A chaque élection nous avons le pouvoir de foutre dehors ces parasites qui vivent de nos vies, mais quand ils sentent arriver le danger, ils agitent le fanion usé des peurs collectives. Les peurs qui transforme la plus vil des oligarchie en démocratie magnifique. On oublie alors que cette machine nous broie et nous opprime et pourtant, le miracle à lieu, le poison devient doux nectar et les gens accourent aux urnes. La peur est systématiquement la grande gagnante des élections, et pourtant chacun s’accorde à dire que le règne par la peur c’est de la tyrannie. L’oligarchie devient démocratie alors on part pour sauver un soldat gangrené par un mal puissant qui parfois s’affaiblit, alors on se dit que c’est la fin mais, la résurrection du virus étatisme se fait sur une peur irrationnelle, celle d’être libre.

 

Nous partons carte électorale à la main en criant son nom, nous partons au secours d’une chose qui n’existe pas.
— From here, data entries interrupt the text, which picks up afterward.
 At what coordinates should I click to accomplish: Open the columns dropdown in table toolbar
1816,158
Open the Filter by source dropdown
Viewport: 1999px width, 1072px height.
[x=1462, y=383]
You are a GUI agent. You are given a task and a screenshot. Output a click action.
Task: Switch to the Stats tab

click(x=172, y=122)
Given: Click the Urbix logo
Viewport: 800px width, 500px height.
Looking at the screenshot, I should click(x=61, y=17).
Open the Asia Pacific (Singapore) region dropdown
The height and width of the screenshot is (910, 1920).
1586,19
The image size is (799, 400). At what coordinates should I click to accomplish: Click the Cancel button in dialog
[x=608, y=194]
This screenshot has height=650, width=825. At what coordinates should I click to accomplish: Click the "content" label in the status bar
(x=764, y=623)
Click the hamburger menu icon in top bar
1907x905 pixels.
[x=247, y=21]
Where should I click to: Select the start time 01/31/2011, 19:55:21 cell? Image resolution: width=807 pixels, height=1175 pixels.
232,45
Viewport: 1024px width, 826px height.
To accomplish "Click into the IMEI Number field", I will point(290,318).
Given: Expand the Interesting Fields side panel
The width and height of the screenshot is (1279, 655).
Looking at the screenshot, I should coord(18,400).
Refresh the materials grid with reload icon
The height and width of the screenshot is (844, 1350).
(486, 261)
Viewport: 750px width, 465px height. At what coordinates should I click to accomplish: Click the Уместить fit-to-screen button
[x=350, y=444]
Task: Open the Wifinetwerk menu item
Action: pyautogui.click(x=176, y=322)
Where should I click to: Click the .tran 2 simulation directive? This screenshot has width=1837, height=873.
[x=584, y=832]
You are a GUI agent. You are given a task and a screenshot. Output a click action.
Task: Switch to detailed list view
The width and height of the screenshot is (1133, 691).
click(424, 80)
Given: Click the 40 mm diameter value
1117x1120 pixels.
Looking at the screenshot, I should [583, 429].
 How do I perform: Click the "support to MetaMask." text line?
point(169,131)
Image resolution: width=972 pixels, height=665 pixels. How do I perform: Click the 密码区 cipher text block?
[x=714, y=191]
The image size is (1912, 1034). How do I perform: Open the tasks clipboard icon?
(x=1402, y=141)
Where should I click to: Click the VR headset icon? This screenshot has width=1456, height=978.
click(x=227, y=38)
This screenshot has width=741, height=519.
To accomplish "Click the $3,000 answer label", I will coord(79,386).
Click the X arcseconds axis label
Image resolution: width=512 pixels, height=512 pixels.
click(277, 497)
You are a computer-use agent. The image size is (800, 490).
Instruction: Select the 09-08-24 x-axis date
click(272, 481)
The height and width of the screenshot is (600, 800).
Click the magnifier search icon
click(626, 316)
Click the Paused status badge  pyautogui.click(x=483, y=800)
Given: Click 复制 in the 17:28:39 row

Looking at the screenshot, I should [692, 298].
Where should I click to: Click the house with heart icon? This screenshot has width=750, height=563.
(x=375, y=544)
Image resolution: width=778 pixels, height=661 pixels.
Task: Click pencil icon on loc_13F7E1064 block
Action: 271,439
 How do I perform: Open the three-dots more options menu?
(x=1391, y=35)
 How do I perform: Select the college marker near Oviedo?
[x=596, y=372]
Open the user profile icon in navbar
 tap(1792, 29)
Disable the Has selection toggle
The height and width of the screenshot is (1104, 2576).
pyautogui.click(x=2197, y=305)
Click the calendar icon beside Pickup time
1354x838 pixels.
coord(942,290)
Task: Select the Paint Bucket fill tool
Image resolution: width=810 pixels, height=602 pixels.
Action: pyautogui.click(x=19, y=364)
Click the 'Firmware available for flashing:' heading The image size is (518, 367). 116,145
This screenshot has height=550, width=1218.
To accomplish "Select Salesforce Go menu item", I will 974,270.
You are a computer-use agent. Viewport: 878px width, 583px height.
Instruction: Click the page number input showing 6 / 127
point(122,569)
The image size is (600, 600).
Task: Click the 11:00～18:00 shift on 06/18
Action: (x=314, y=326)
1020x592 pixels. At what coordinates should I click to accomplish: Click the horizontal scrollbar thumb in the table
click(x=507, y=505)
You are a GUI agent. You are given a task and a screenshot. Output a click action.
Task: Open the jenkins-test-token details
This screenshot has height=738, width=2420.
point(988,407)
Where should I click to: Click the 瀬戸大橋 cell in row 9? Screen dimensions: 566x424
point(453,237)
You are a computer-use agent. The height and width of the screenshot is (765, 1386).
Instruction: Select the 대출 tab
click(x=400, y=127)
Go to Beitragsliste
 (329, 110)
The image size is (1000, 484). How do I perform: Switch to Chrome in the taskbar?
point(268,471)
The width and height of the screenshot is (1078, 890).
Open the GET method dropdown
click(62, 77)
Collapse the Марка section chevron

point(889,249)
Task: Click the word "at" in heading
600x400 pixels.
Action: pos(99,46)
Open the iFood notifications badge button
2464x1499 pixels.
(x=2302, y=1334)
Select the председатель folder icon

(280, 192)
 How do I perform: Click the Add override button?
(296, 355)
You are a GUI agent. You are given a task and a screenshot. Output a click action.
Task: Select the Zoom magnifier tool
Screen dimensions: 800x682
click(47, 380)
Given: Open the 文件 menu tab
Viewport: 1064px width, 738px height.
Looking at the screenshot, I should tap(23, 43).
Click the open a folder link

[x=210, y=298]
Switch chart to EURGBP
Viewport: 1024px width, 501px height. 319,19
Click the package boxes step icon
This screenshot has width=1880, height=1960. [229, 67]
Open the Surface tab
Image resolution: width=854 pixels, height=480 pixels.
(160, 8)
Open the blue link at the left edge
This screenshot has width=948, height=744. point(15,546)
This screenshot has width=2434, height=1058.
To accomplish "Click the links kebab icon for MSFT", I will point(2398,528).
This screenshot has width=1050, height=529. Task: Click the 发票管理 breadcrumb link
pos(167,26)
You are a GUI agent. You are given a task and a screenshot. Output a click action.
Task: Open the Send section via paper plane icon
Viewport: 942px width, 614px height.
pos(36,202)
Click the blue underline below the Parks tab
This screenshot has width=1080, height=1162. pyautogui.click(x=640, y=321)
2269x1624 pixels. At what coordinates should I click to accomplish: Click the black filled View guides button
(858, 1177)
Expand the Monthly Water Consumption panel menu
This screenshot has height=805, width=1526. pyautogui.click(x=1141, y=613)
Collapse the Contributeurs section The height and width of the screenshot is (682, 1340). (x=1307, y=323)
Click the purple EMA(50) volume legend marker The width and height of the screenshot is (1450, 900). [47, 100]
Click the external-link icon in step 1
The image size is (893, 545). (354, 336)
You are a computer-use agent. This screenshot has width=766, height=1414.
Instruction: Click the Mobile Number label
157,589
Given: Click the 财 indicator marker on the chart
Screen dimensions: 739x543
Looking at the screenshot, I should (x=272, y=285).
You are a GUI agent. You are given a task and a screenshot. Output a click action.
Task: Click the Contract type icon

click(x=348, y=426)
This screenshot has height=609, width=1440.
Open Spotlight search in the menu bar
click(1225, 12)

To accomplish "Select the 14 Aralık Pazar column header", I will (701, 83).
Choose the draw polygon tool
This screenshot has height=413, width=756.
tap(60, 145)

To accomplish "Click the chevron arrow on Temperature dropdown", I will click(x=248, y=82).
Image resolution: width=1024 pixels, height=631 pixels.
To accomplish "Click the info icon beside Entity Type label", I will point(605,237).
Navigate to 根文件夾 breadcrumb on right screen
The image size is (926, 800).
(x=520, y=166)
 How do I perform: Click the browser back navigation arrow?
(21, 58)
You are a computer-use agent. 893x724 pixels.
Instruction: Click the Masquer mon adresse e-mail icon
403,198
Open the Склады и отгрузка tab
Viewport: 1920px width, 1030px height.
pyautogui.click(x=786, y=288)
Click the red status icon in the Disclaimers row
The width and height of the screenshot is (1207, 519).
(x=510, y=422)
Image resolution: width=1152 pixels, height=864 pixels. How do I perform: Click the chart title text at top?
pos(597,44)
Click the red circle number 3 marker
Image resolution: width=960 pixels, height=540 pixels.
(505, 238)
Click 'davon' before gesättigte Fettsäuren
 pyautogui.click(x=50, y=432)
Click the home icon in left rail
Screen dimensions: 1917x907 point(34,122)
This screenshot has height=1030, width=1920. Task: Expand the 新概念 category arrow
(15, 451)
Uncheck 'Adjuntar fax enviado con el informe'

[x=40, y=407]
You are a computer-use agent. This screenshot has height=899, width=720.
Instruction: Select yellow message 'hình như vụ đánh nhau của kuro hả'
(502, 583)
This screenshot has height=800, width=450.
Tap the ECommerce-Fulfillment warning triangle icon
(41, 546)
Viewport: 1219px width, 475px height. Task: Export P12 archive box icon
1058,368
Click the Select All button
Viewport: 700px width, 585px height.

La démocratie n’est qu’une histoire pour enfants. Voilà ce que nous sauvons un conte populaire, un ami imaginaire, un fantasme collectif. Car la vérité est que nous se sauvons rien du tout de grand, nous sauvons un mille-feuille administratif, nous sauvons un système malade du mensonge et des magouilles, malade de la corruption et des trafics. Nous partons sauver les inégalités, l’appauvrissement et le chômage de masse.

 

On ne fait que remettre nos droits et nos libertés individuelles entre les mains de gens peu scrupuleux, qui ne demandent que ça, nous leur donnons le pouvoir, notre pouvoir, celui de décider chacun pour nos propres vies, de décider nos chemins à suivre, de réussir et de se tromper, de choisir ce qui est bon pour nous, car nous seuls savons tout ça. Nous abandonnons nos choix à d’autre et nous les laissons faire car, nous nous occupons d’eux 4 jours par an quand eux s’occupent de nos vies 365 jours de l’année.

 

A chaque élection nous avons le pouvoir de foutre dehors ces parasites qui vivent de nos vies, mais quand ils sentent arriver le danger ils agitent une cloche. La cloche du berger qui rassemble son troupeau pour le monter dans la bétaillère qui amènera chacun d’entre nous à l’abattoir. Car elle est là la vérité, c’est que le plus grand des tueurs de moutons c’est lui, le berger.